Wednesday, April 25, 2007

Don't Build It, and They Will Come Anyway

Some things in life just weren't meant to be understood. Take for instance feel good stories of how a sick child is miraculously healed, or how a family in dire need is somehow blessed with a smile from lady luck at the last possible moment. We've come to write these sort of things off as blessed occurrences from a higher power, and that is enough for the majority of us. Call me a softy, but I've always felt that it's enough for me as well, and I leave it at that.

However, this article isn't one of those things. The blessed underdog going into this generation, Nintendo, seems to be struggling a bit too much under the weight of it's own sales, for my taste. Now the problem is, I don't know who to rip into first, about this. You see, we have one side an analyst (yes, I love to poke at these guys), who makes the outlandish prediction that Nintendo may have trouble meeting consumer demand for the Wii up until 2009. On the other side, we have the equally ridiculous concept that a hardware maker with many years of experience under it's belt can't figure out how to crank out a hot product while it's still hot. Like I've stated before, If we were talking about cutting edge technology here, I might be a bit more forgiving. Since we are talking about what amounts to an incremental step from the original Xbox a fair six years after it was released, the thought of it all just confounds me.

For Pete's sake, Nintendo, you have amassed a legion of fans bested only by the yearly totals of American Idol viewers, in terms of sheer numbers. Okay, so maybe I'm embellishing this one a bit, but you can't deny how large the loyal followers of the Nintendo World Order have become. The point is, you could probably talk these guys into building a couple factories for you, and piecing together Wiis from spare parts lying around in any electronics store. If that weren't enough, I'm more than certain that there are enough Gamecubes left in the wild for you to simply gut and refit them with nice shiny white cases. Then all you'd have to worry about is making a few million remotes. You can do that before 2009, can't you?

And as for the aforementioned analyst; your not off the hook either. Are you out of your freaking mind? You have somehow managed to convince yourself that while millions of manufacturers can crank out enough products every day to meet customer demand, that Nintendo will need the better part of two plus years to finally put a Wii in every household that wants one. I'm not sure what the drug of choice is for those in your industry, but I'm glad it's not found over the counter. God help our great nation when it becomes readily available on the street.

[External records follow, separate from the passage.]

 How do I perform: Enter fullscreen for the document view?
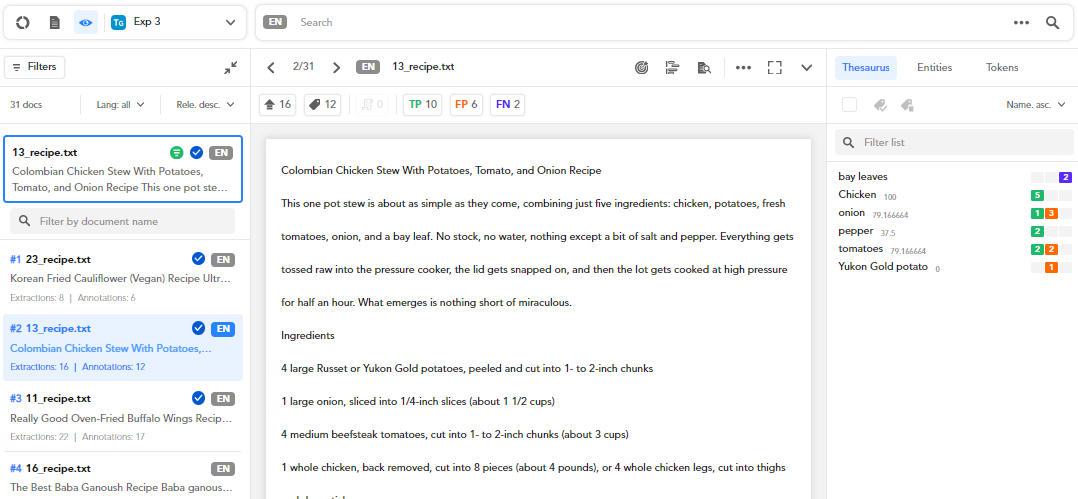(x=774, y=68)
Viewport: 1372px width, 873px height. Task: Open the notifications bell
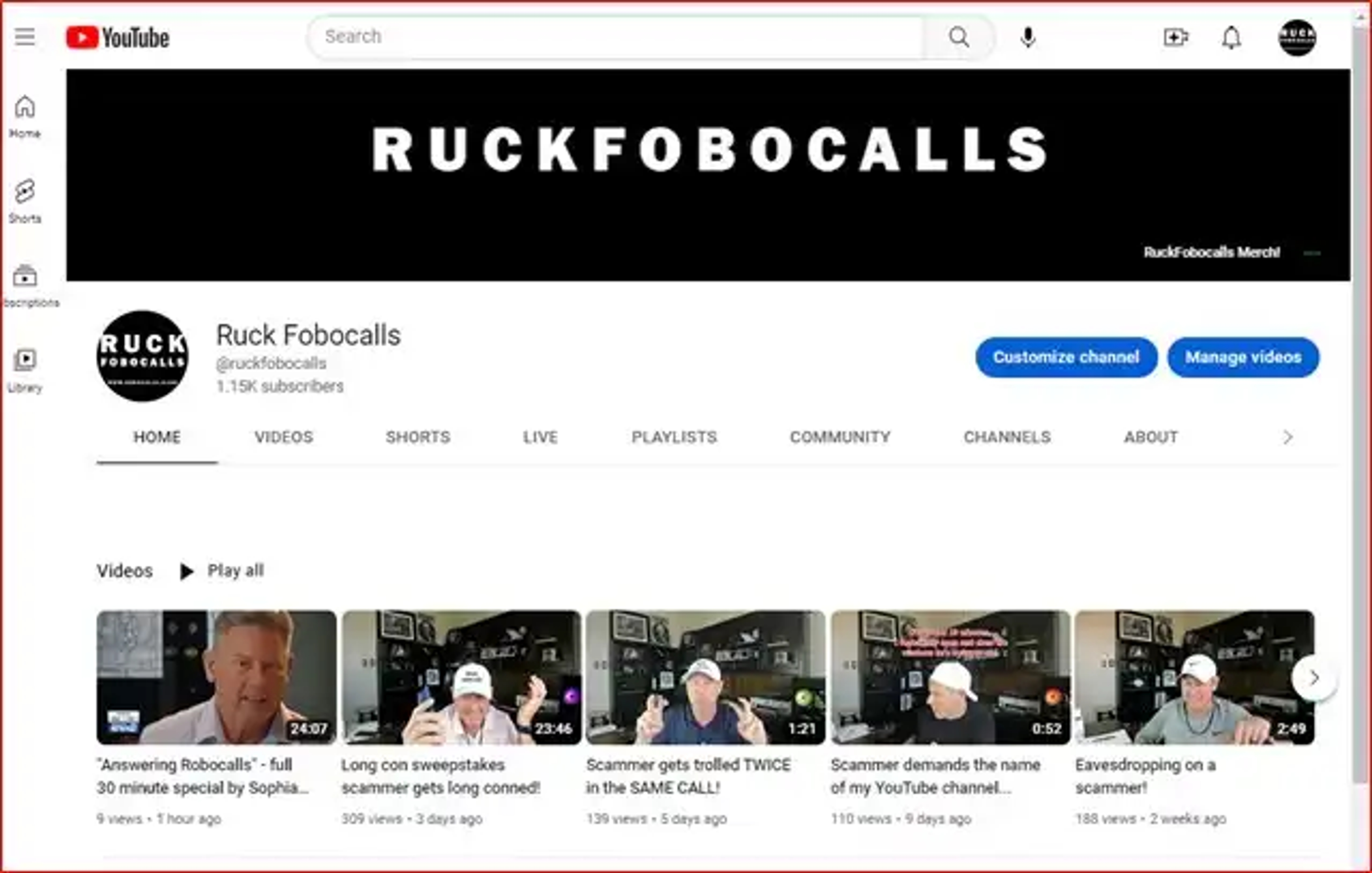coord(1231,38)
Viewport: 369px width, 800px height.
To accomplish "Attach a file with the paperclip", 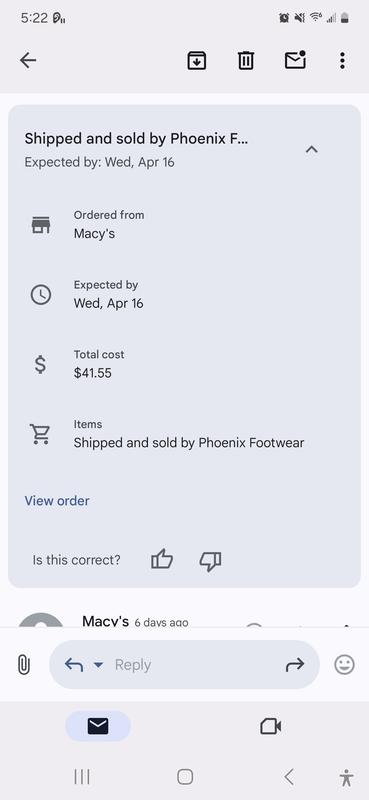I will click(23, 665).
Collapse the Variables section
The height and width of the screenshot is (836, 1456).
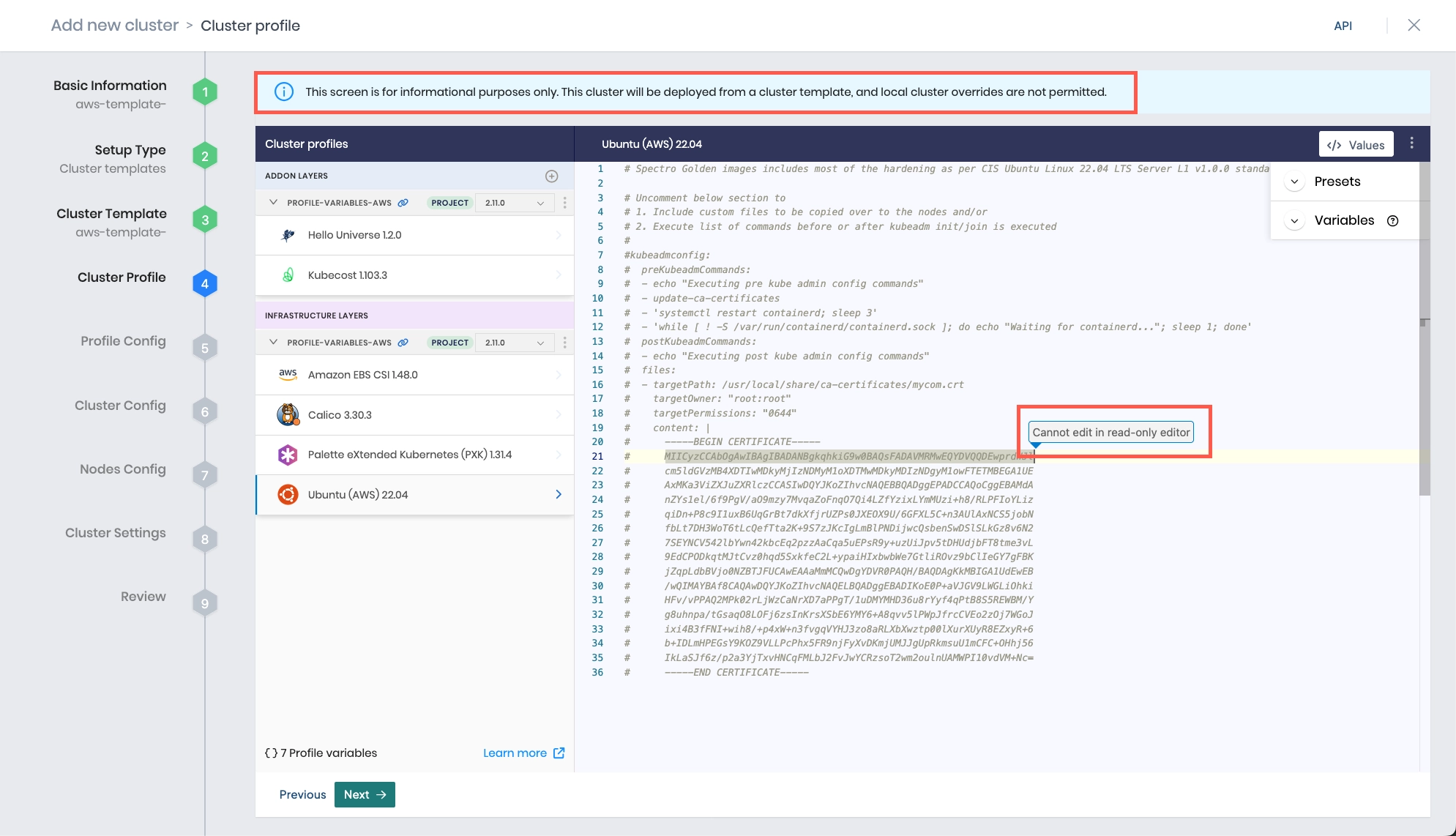point(1295,220)
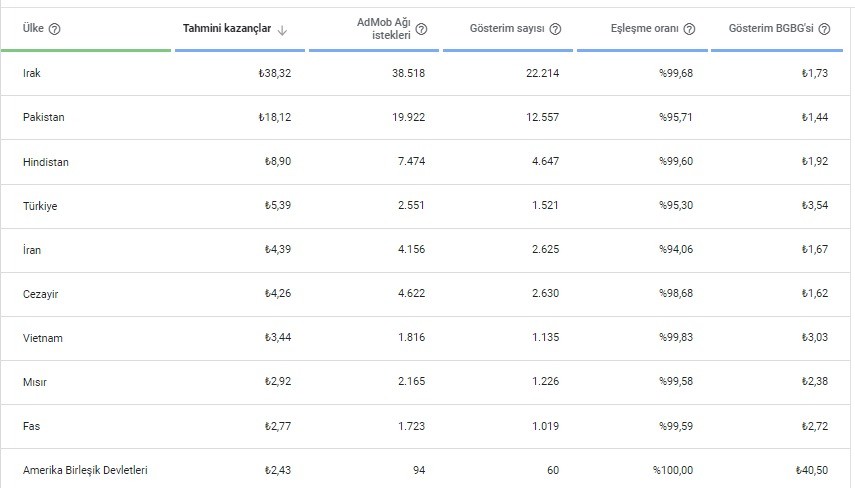855x488 pixels.
Task: Click the Vietnam earnings value ₺3,44
Action: click(278, 338)
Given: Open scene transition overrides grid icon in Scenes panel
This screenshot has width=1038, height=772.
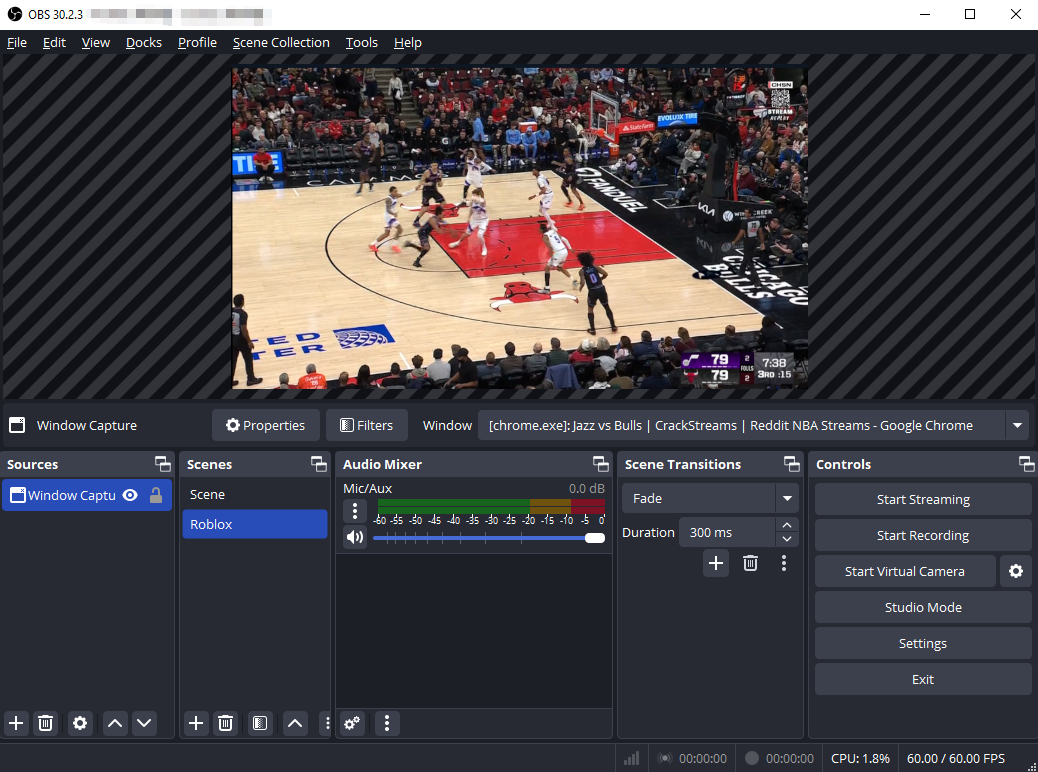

So that brings us back to this whole enigma that has yet to be understood by anyone. There's a hot product out there with a niche market. The product seems to be fairly cheap to make, and it doesn't use any form of technology in it's parts that have yet to be reverse engineered from future UFO crash sites. Like the great mystery of just how many licks it really takes to get to the center of a Tootsie Roll pop, the world may never know the why this hasn't been remedied as of yet. Until there, I fear that there's no shortage of analysts who will continue to make outlandish predictions about the equally outlandish positions Nintendo has put itself in, yet again.